Enfin, la troupe arrive, rétablit la circulation. Douze hommes portent un jeune homme blessé, crient : « En voilà un que les Jacobins ont assassiné. Ils veulent sauver Carrier. Ils assassinent le peuple », etc.
Arrivent des représentants à cheval, membres du Comité. On crie : « Vive la Convention ! » Mais une scène émouvante (sans doute arrangée) a lieu. Un homme vêtu en charbonnier approche des représentants, leur dit : « Ils ont tué mon frère, égorgé cent mille Français. »
L’ordre se rétablissant, on put emmener les femmes, chacune étant au bras d’un homme. — On disait pour les garantir : « Prenez garde ! elles sont enceintes ! » — Une seule qui brava le danger, traversa la foule, fut traitée très indignement, moins maltraitée qu’outragée.

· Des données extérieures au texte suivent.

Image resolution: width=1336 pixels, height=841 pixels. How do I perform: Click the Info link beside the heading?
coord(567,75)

Le petit nombre des Jacobins qui étaient restés dans la salle écoutaient un long discours de Léonard Bourdon, maladroit et dangereux, pour Carrier, où il disait que, si le peuple était contre, les Jacobins sauveraient le peuple malgré lui. Plusieurs ne goûtèrent pas cela, et profitèrent de ce mot pour s’en aller, ne revenir jamais.

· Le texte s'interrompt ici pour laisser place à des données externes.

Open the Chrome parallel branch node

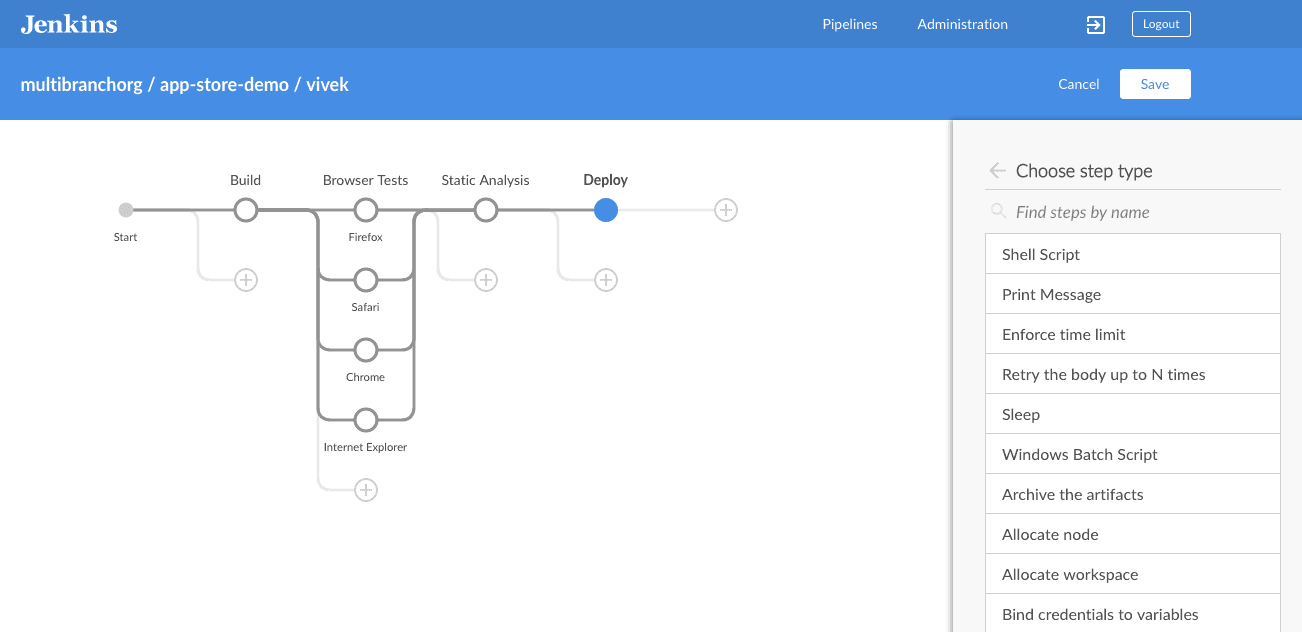[365, 350]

Le lendemain (10 novembre, 20 brumaire), les indignités de la veille furent dénoncées à l’Assemblée, mais par qui ? Par ce Duhem qui avait le plus gâté les affaires des Jacobins — (en parlant de couper la tête « aux crapauds du Marais »). Les tribunes s’en mêlèrent.

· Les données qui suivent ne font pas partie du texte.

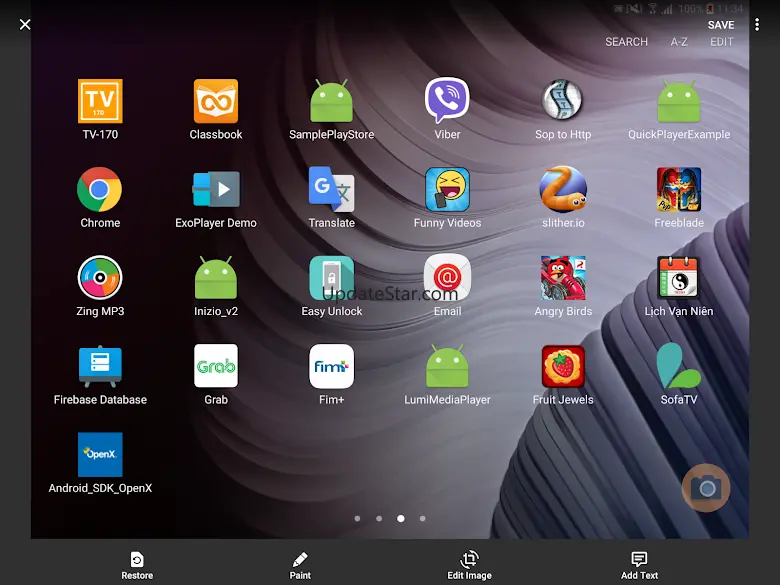Open the Email app icon
The height and width of the screenshot is (585, 780).
[x=447, y=278]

Un quidam appuyait Duhem, parlait haut, gesticulait, menaçait. « Arrêtez-le ! arrêtez-le ! » Ce fut le cri de l’Assemblée.
Elle était bien mal disposée quand un excellent patriote, Duroy, nullement jacobin et qui avait toujours été aux armées, accusa l’autorité d’être intervenue si tard, de n’avoir pas suffisamment protégé les Jacobins. Il demandait qu’on renouvelât le Comité de sûreté.
L’inaction avait été volontaire. Le président des Comités, Rewbell (fort républicain, on l’a vu en fructidor, mais ennemi des Jacobins), fut dur pour eux, les acheva. Il dit : « Ils ont ce qu’ils méritent. Ils ont fait tous nos malheurs. Il faut que cette société soit provisoirement suspendue. »
Les Jacobins évidemment ne connaissaient guère la nature humaine, ni la France, ni Paris, la légèreté avec laquelle on y prend certaines choses. Celles de la veille, odieuses et certainement regrettables, ils les rendirent ridicules par leurs exagérations, disant que « leurs sœurs avaient été violées et prostituées. » Rien de tel n’avait eu lieu.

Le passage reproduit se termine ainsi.